2) Memory risk types

Risk Example Control
Poisoning attacker stores misleading preference write policy + verification
Cross-tenant leak tenant A memory appears for tenant B tenant key + isolation tests
Over-retention sensitive fact kept too long expiry + deletion
Over-use casual preference affects financial action purpose limits
Hidden instruction memory stores instruction-like text quote mode + role separation
Bad correction user edits memory to bypass policy policy validation

Memory should be treated as a database with security semantics, not a magic context buffer.


3) Worked example — customer success memory

An assistant stores: "For Acme, always route renewal disputes to premium support." That sounds harmless. Later, a user tries to store: "For Acme, always approve refund exceptions."

Weak design:

user text -> memory write -> future refund flow trusts memory -> unsafe recommendation

Stronger design:

memory write request
  -> classify memory type
  -> validate allowed purpose
  -> tenant-scope key
  -> approval for policy-affecting facts
  -> future flow treats memory as evidence, not authority

The memory can remind. It cannot override policy.

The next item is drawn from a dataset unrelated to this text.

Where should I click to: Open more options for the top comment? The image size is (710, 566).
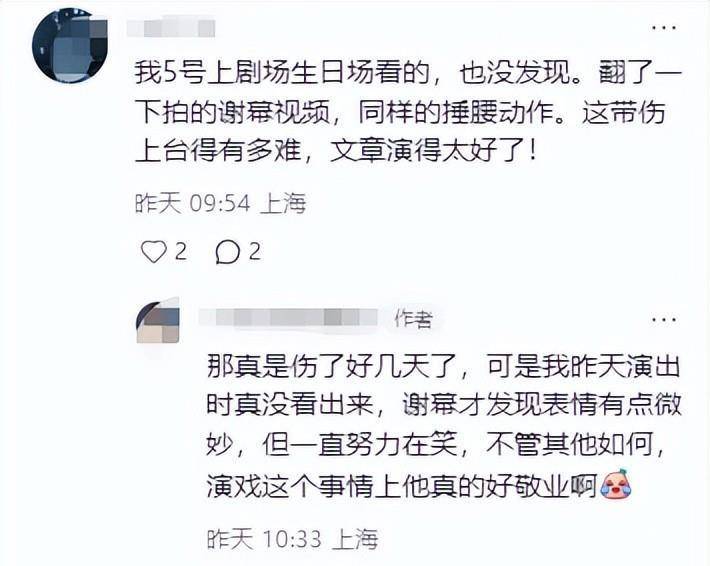point(664,28)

4) Why not store every useful fact

The tempting alternative is to store more because personalization improves. In security terms, every stored fact becomes future attack surface, privacy burden, and deletion responsibility.

A lead asks:

  • Is this memory necessary?
  • Who can inspect and delete it?
  • Does it expire?
  • Which workflows can read it?
  • Can it affect tools or only wording?
  • Is it tenant-scoped?

If the answers are unclear, do not write it yet.


5) Production signals — memory security

The first metric is unauthorized memory read/write rate by tenant and workflow.

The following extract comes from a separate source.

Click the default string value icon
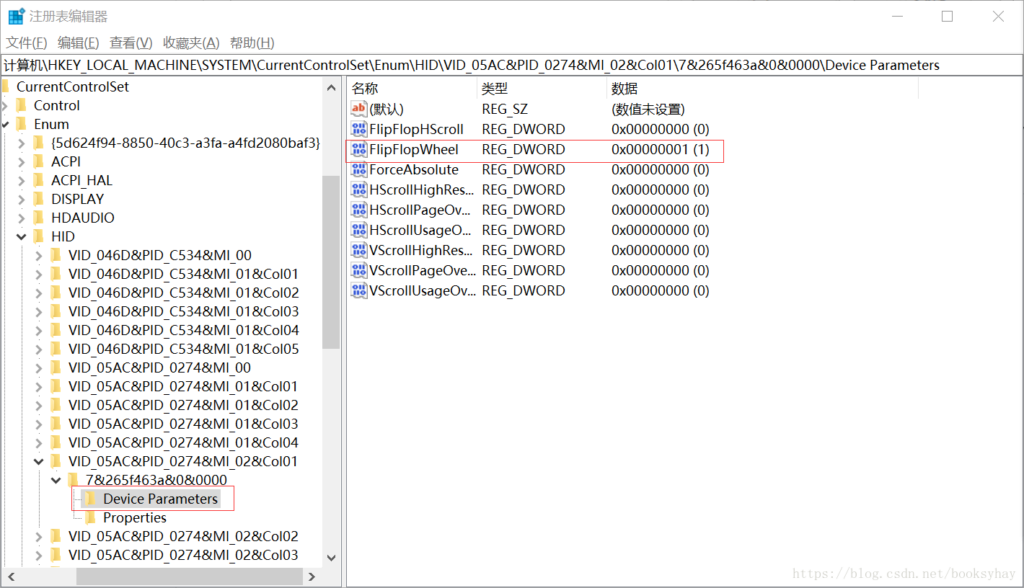Viewport: 1024px width, 588px height. (x=359, y=109)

The misleading metric is personalization lift. A memory system can improve satisfaction while storing unsafe or over-broad facts.

The expert artifact is a memory access trace: write source, validation, tenant key, read workflow, influence on output or tool plan.

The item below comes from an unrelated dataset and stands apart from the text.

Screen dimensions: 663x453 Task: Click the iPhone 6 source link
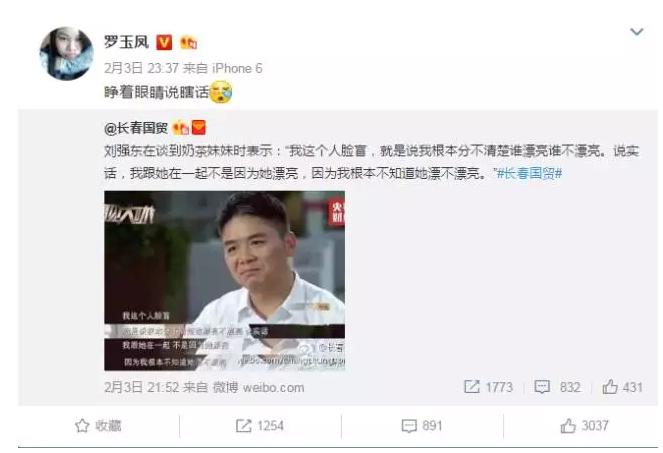point(237,68)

6) Boundary — memory can be useful and safe enough

Memory is valuable for preferences, continuity, and repeated tasks. It becomes risky when it stores policy decisions, secrets, credentials, identity assertions, or instructions that override system behavior.

The pathology is treating memory as a hidden prompt. Treat it as structured state with lifecycle and permissions.


Recall checkpoint

  • Why is memory retrieval with write access?
  • What three questions must every memory answer?
  • Why is personalization lift not enough?
  • How can memory affect tools unsafely?

Interview Q&A

Q: How do you secure long-term memory in an AI assistant? A: Use write policies, tenant/user scoping, purpose limits, expiry, deletion, validation, approval for sensitive facts, and access traces.

Common wrong answer to avoid: "Just store useful facts." Useful facts can become future attack paths.

Q: Why is cross-tenant memory especially dangerous? A: It can leak private context and influence future actions under another tenant's identity.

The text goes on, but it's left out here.